Visión de Empresa o Visión de Estado

La visión de toda empresa es obtener las máximas utilidades. La visión de toda empresa petrolera es, por tanto, extraer el mayor volumen posible de crudo al menor costo de extracción por barril para venderlo al precio más alto. Con visión de largo plazo, tendrá que invertir parte de sus rendimientos para poder explorar, perforar y así garantizar la reposición de sus reservas probadas, y de ser posible, aumentarlas.

La visión de Estado para una actividad estratégica como la petrolera es que el producto natural obtenido sirva de base para toda la cadena productiva, con agregación de valor en cada una de las fases sucesivas, sea refinación, petroquímica primaria, o transformación industrial de petroquímicos, fertilizantes, plásticos, medicamentos, y toda clase de productos industriales derivados. Esa es la vocación natural de toda economía sana: sacarles el máximo provecho a los recursos naturales en los que tiene ventaja comparativa, transformándolos y logrando el mayor valor agregado al recurso propio.

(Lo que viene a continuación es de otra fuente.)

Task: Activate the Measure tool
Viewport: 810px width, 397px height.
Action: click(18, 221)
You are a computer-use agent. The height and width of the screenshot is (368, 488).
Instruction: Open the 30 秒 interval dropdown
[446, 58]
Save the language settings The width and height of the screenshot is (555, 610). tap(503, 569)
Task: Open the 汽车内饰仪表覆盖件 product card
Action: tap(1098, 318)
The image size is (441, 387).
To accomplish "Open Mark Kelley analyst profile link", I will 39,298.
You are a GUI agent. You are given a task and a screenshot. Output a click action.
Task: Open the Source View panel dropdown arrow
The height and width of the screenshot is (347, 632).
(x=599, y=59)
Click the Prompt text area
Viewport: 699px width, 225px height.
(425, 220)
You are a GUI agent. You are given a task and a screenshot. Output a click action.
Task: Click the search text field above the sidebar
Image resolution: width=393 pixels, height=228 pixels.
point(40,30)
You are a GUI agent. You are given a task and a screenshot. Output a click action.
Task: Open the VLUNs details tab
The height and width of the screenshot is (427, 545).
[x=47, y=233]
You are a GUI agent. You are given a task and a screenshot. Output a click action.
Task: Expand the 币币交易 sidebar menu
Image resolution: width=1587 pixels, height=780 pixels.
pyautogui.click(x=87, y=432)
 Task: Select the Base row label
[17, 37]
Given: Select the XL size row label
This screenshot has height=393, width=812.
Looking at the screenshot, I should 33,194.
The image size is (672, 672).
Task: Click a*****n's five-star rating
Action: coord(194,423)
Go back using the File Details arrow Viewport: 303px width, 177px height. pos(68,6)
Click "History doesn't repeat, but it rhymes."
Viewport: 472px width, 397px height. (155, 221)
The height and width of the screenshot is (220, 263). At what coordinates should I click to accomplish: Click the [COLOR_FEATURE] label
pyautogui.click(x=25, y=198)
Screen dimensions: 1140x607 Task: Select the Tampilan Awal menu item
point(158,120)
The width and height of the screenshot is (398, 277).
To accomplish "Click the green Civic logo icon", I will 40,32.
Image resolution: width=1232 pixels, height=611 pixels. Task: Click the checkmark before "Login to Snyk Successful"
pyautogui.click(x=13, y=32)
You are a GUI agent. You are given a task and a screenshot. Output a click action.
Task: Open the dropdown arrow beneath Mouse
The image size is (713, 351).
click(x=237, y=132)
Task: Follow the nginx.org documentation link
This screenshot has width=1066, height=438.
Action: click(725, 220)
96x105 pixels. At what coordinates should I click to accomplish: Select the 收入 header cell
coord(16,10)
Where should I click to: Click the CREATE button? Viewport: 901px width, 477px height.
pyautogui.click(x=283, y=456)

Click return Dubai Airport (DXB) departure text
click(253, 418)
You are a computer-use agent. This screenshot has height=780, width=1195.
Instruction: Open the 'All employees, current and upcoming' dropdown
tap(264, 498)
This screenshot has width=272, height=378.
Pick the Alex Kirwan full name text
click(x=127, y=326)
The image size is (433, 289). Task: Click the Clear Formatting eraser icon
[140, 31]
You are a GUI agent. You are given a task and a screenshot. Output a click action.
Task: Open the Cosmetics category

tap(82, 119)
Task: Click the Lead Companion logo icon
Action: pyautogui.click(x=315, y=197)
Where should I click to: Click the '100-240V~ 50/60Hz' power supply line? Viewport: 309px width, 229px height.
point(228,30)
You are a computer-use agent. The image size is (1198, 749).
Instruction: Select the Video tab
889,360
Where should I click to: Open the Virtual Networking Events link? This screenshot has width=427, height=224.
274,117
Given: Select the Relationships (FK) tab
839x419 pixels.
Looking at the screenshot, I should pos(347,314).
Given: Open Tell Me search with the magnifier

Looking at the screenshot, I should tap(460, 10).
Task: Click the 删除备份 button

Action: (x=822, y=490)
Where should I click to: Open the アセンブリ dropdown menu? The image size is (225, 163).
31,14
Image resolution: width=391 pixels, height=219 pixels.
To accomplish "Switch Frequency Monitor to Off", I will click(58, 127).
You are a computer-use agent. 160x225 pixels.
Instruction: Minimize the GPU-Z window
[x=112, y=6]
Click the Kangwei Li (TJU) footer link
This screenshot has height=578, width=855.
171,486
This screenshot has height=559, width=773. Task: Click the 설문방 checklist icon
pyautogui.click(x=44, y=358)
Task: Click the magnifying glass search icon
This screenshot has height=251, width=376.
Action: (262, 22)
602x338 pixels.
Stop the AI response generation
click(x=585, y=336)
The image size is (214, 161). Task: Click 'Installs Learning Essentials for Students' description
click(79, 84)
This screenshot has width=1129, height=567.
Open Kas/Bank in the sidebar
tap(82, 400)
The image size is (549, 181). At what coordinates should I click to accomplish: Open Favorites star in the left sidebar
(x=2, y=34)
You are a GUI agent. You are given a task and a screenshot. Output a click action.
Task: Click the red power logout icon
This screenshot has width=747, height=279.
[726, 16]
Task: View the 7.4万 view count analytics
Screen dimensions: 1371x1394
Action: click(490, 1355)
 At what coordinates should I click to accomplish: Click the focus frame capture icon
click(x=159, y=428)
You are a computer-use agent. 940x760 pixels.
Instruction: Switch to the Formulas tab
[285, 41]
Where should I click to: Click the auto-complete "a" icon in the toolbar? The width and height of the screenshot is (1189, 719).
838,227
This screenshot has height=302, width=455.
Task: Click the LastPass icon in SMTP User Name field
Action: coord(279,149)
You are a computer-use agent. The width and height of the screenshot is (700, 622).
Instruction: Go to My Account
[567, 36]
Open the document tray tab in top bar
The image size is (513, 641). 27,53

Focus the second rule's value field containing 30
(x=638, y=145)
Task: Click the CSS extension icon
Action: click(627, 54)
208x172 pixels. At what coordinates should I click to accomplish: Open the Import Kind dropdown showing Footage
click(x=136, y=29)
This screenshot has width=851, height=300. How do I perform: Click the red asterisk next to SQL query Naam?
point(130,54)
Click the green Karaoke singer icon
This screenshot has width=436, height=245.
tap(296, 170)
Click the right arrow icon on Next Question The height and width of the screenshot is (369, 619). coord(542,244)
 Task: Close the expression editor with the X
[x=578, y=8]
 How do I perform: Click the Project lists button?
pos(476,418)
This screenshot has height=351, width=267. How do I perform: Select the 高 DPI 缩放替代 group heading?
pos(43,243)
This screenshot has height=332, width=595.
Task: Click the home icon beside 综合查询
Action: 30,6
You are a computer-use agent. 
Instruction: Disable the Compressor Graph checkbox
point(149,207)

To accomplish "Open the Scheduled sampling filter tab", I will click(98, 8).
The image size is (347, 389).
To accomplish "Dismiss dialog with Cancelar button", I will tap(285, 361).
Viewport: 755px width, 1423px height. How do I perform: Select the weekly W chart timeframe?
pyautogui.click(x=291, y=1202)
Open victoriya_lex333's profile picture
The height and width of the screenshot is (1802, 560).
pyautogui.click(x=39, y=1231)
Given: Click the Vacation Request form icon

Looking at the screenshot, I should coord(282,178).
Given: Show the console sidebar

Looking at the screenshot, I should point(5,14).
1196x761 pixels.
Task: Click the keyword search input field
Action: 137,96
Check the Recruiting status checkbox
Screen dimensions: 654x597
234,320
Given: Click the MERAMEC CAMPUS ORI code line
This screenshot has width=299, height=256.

Ese es el sentido fundamental impreso en el texto del artículo 28. Eso es una actividad estratégica. Eso es precisamente lo que los modernizadores en el poder político y en el gran poder económico quieren modernizar o sea: quieren eliminar el carácter estratégico de la actividad petrolera, de la eléctrica y de la energía en general,  suprimiendo la esencia del artículo 28.

En el 2013 la gran mayoría de las empresas petroleras del planeta son de propiedad estatal. Juntas representan el 85 por ciento de las reservas probadas del globo. En México vamos en sentido contrario. Los modernizadores quieren, a como dé  lugar, aumentar la extracción de Pemex, que sólo procesa industrialmente en el país la mitad de los 2 millones y medio de barriles que extrae diariamente, y que exporta la otra mitad o más.

De eso se trata, dicen Enrique Peña Nieto, Pedro Joaquín Coldwell y Emilio Lozoya Austin. Como Hacienda exprime a Pemex hasta la última gota de utilidad y hasta se pasa endeudándola con los absurdos pidiregas, entonces es necesario contar con inversión extranjera adicional para extraer más y más del acabable recurso natural antes de que suba el precio.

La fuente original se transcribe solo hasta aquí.